The ephemeral prestige of empire is imperilled by a state of near constant warfare. The establishment of empires has also invariably cost millions of White lives. The same can be said for Russia’s imperial ambitions: if the Russian empire continues its war on Ukrainian soil, then it too will continue to bleed.

When two opposed great powers are actively seeking ways to escalate conflict — often in the most underhanded and violent ways possible — the results are devastating for the White soldiers and civilians caught in the middle. Ethnonationalism is the best vehicle for peace and stability, not misguided Imperial adventures presided over by a hostile ruling class.

 

3 replies
  1. Gnome Chompsky
    Gnome Chompsky says:

    The article has some interesting and, from my judgement, true points.

    Citing the Daily Mail is another matter. Their coverage is almost like a Monty Python skit version of reality.

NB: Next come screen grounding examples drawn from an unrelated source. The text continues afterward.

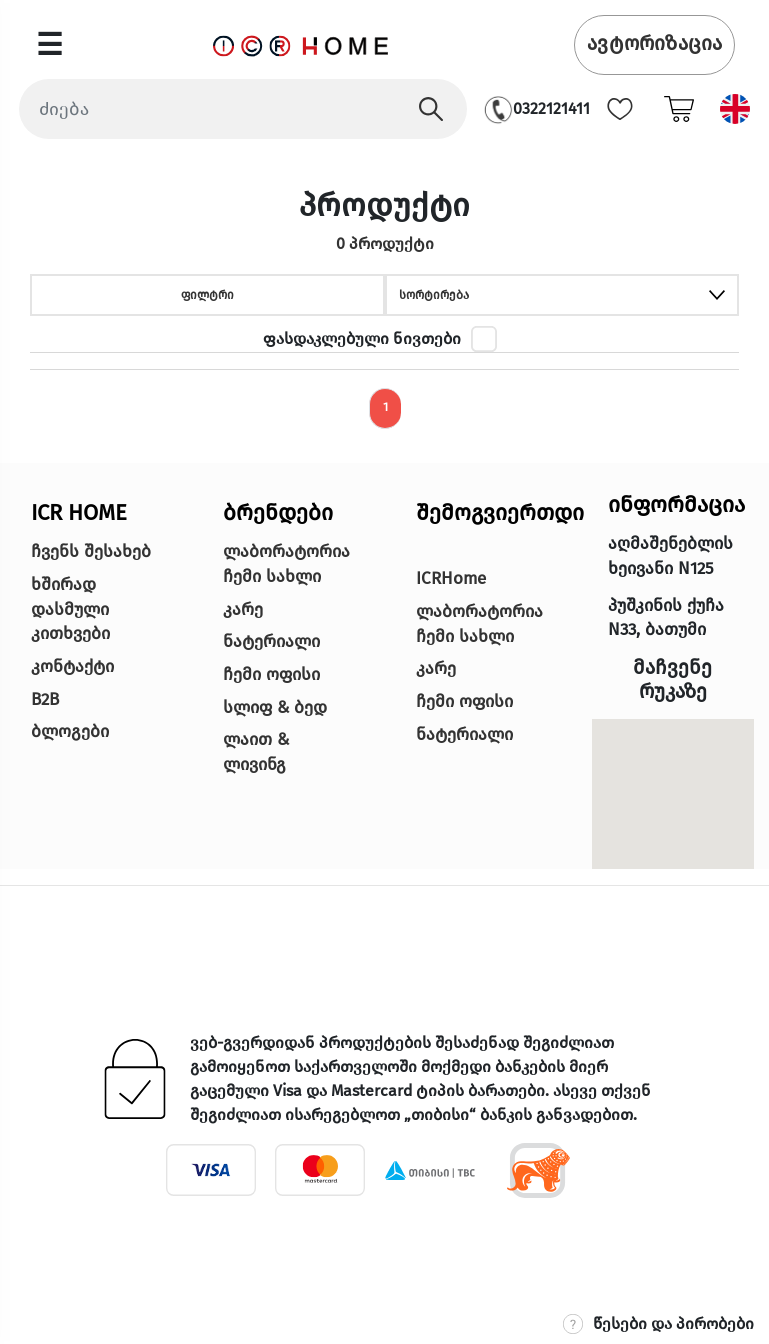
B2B (45, 699)
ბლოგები (70, 731)
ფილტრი (207, 295)
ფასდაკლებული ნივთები (362, 338)
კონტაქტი (72, 666)
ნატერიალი (271, 641)
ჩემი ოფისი (271, 674)
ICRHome (451, 578)
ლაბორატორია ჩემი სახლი (286, 564)
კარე (243, 609)
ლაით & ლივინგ (256, 752)
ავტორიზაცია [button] (654, 43)
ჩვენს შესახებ (91, 551)
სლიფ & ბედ (275, 707)
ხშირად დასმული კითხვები (70, 609)
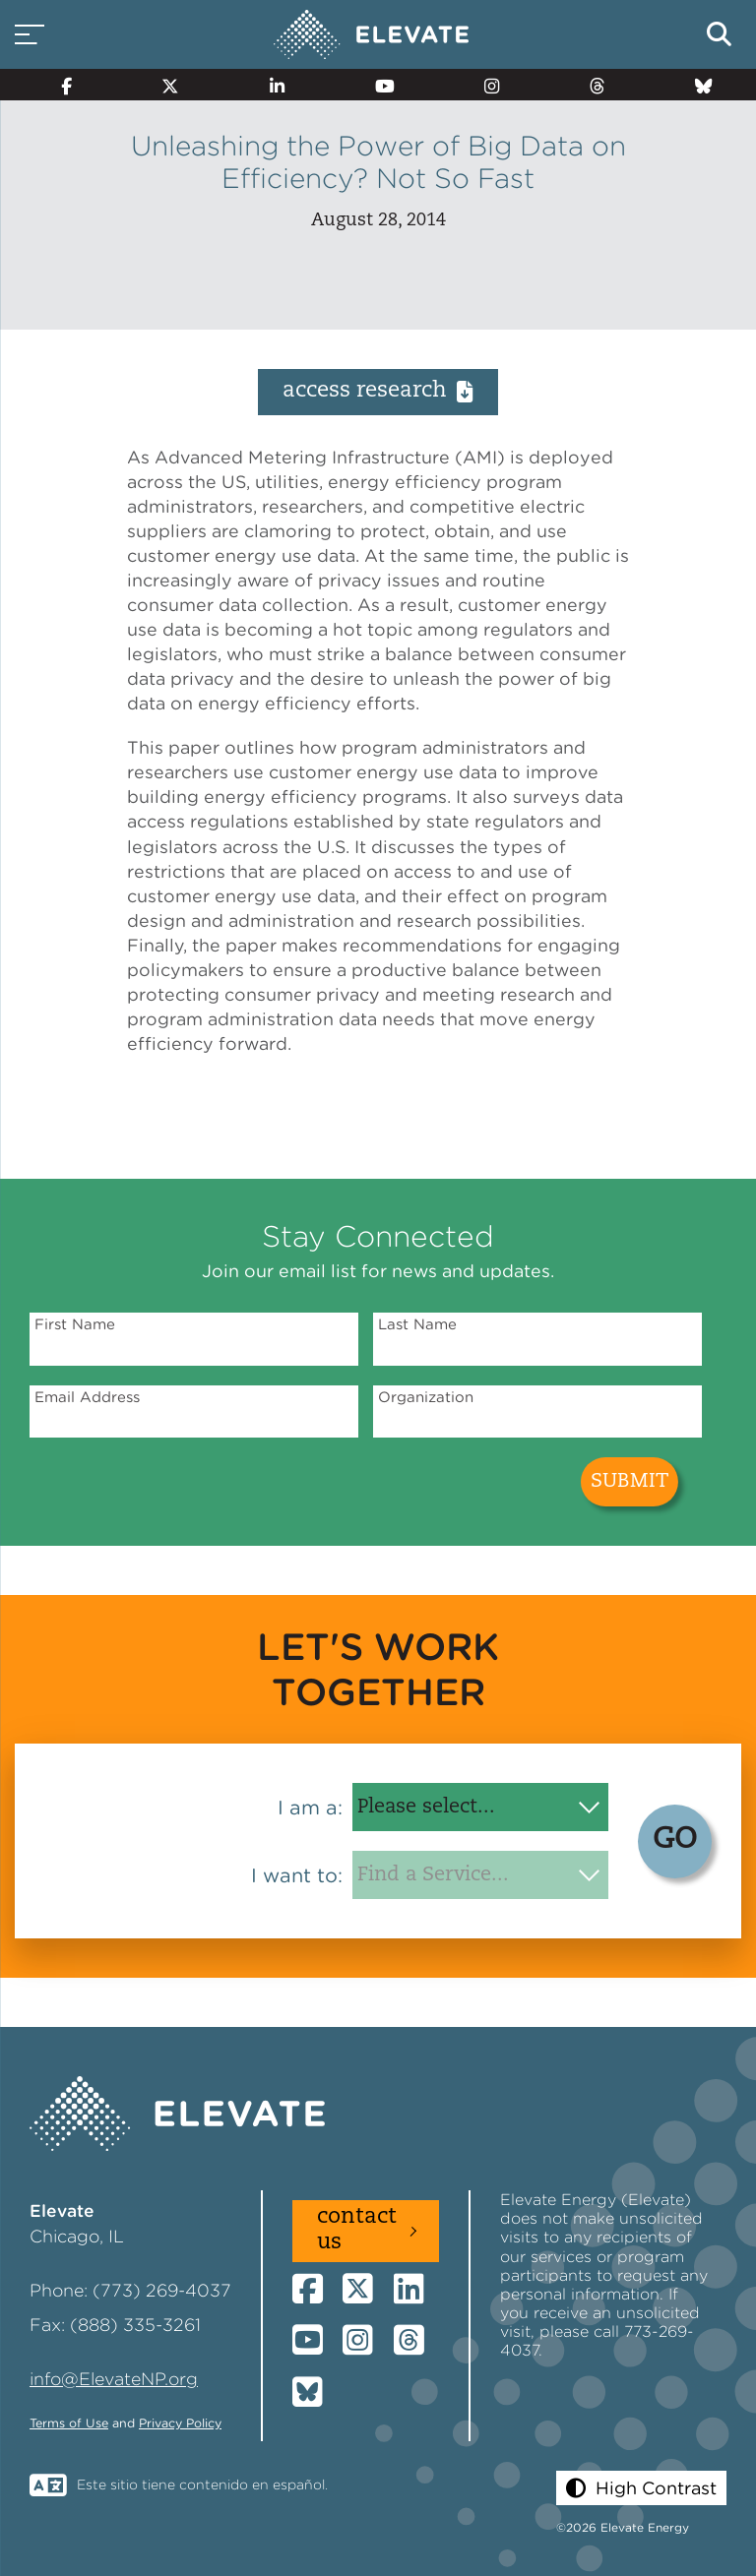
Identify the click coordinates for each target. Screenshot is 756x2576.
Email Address (87, 1397)
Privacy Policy (180, 2423)
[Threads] (589, 84)
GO (675, 1840)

On two British men who are not professional mercenaries and are fighting on the Russian side, Daily Mail coverage was on the ‘Hang them for treason.’ level. If they didn’t use those precise words, they did use ‘Charge them with treason.’, missing the point that the U.K. is not officially at war with the Russian Federation.

    The Daily Mail has an effective model, but except for a very few of their writers, it’s mainly promoting half-undressed ‘famous for being famous’ women, and rubbish articles on the Saxe-Coburg family.

    It is always like that, or worse.

  2. Weaver
    Weaver says:

    Very interesting that Putin might have allowed the attack, Russia’s 9/11.

    Even Japan is taking in immigrants. Ethnonationalism offers us unique societies that care for their people and a multitude of backups in case one or another fails.

    Israel and Ukraine suggest nationalism leads to war, but I love how this article argues otherwise. Ukraine still has potential as an independent, neutral state, resistant to both the US and Russia. Hopefully it kicks out Zelensky and declares independence.

  3. Pierre de Craon
    Pierre de Craon says:

    This is an insightful, well-written, and well-organized article. Nowhere else have I encountered this author’s perspective on and analysis of the international situation. Yet his argumentation is so cogent that it carries real weight.

    Although I have less sympathy for what one might fairly call Mr. Alfredsson’s implication that Vladimir Putin is an imperialist and an amoral schemer, I don’t deny that there is evidence for seeing Putin that way. Whether or not the evidence is both necessary and sufficient will surely emerge in good time.